■ **Exercise details**
Render every line of the items below as a Markdown table with the columns "Row" and "Item line", numbering the rows in order and omitting blank lines.

■ **Stored rows**
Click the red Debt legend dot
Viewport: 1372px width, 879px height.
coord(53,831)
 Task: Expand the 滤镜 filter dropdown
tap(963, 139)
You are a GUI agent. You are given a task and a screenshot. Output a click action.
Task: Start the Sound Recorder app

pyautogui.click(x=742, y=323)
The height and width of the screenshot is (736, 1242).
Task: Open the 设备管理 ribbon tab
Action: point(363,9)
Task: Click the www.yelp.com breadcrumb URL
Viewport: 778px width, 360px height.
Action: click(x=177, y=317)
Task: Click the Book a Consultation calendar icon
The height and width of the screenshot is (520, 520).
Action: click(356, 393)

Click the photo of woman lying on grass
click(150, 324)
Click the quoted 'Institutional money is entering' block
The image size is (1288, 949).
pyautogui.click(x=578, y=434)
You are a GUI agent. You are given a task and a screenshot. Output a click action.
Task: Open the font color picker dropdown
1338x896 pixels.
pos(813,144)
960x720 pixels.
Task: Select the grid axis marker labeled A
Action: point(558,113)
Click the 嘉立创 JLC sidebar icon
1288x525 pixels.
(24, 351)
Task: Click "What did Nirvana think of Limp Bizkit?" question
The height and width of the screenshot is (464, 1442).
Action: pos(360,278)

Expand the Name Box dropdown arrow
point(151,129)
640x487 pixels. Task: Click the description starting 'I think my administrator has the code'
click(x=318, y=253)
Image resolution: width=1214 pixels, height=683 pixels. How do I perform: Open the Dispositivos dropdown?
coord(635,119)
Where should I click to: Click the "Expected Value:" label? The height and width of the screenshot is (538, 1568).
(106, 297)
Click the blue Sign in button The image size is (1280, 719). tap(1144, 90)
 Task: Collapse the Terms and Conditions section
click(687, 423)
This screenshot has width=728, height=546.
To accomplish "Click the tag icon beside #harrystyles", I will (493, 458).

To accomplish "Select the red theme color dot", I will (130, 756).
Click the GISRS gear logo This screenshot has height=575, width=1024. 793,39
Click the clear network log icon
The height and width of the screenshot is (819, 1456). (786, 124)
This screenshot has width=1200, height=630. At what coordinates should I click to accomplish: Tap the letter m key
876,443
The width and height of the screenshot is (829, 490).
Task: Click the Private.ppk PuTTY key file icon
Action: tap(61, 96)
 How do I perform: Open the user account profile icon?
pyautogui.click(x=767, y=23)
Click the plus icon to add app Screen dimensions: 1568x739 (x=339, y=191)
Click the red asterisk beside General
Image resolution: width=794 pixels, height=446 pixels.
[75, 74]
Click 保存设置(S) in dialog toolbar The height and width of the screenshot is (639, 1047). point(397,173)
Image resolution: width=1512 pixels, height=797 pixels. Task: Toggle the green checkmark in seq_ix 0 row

■ **Complete output**
| Row | Item line |
|---|---|
| 1 | Click the red Debt legend dot |
| 2 | Viewport: 1372px width, 879px height. |
| 3 | coord(53,831) |
| 4 |  Task: Expand the 滤镜 filter dropdown |
| 5 | tap(963, 139) |
| 6 | You are a GUI agent. You are given a task and a screenshot. Output a click action. |
| 7 | Task: Start the Sound Recorder app |
| 8 | pyautogui.click(x=742, y=323) |
| 9 | The height and width of the screenshot is (736, 1242). |
| 10 | Task: Open the 设备管理 ribbon tab |
| 11 | Action: point(363,9) |
| 12 | Task: Click the www.yelp.com breadcrumb URL |
| 13 | Viewport: 778px width, 360px height. |
| 14 | Action: click(x=177, y=317) |
| 15 | Task: Click the Book a Consultation calendar icon |
| 16 | The height and width of the screenshot is (520, 520). |
| 17 | Action: click(356, 393) |
| 18 | Click the photo of woman lying on grass |
| 19 | click(150, 324) |
| 20 | Click the quoted 'Institutional money is entering' block |
| 21 | The image size is (1288, 949). |
| 22 | pyautogui.click(x=578, y=434) |
| 23 | You are a GUI agent. You are given a task and a screenshot. Output a click action. |
| 24 | Task: Open the font color picker dropdown |
| 25 | 1338x896 pixels. |
| 26 | pos(813,144) |
| 27 | 960x720 pixels. |
| 28 | Task: Select the grid axis marker labeled A |
| 29 | Action: point(558,113) |
| 30 | Click the 嘉立创 JLC sidebar icon |
| 31 | 1288x525 pixels. |
| 32 | (24, 351) |
| 33 | Task: Click "What did Nirvana think of Limp Bizkit?" question |
| 34 | The height and width of the screenshot is (464, 1442). |
| 35 | Action: pos(360,278) |
| 36 | Expand the Name Box dropdown arrow |
| 37 | point(151,129) |
| 38 | 640x487 pixels. Task: Click the description starting 'I think my administrator has the code' |
| 39 | click(x=318, y=253) |
| 40 | Image resolution: width=1214 pixels, height=683 pixels. How do I perform: Open the Dispositivos dropdown? |
| 41 | coord(635,119) |
| 42 | Where should I click to: Click the "Expected Value:" label? The height and width of the screenshot is (538, 1568). |
| 43 | (106, 297) |
| 44 | Click the blue Sign in button The image size is (1280, 719). tap(1144, 90) |
| 45 |  Task: Collapse the Terms and Conditions section |
| 46 | click(687, 423) |
| 47 | This screenshot has width=728, height=546. |
| 48 | To accomplish "Click the tag icon beside #harrystyles", I will (493, 458). |
| 49 | To accomplish "Select the red theme color dot", I will (130, 756). |
| 50 | Click the GISRS gear logo This screenshot has height=575, width=1024. 793,39 |
| 51 | Click the clear network log icon |
| 52 | The height and width of the screenshot is (819, 1456). (786, 124) |
| 53 | This screenshot has width=1200, height=630. At what coordinates should I click to accomplish: Tap the letter m key |
| 54 | 876,443 |
| 55 | The width and height of the screenshot is (829, 490). |
| 56 | Task: Click the Private.ppk PuTTY key file icon |
| 57 | Action: tap(61, 96) |
| 58 |  How do I perform: Open the user account profile icon? |
| 59 | pyautogui.click(x=767, y=23) |
| 60 | Click the plus icon to add app Screen dimensions: 1568x739 (x=339, y=191) |
| 61 | Click the red asterisk beside General |
| 62 | Image resolution: width=794 pixels, height=446 pixels. |
| 63 | [75, 74] |
| 64 | Click 保存设置(S) in dialog toolbar The height and width of the screenshot is (639, 1047). point(397,173) |
| 65 | Image resolution: width=1512 pixels, height=797 pixels. Task: Toggle the green checkmark in seq_ix 0 row |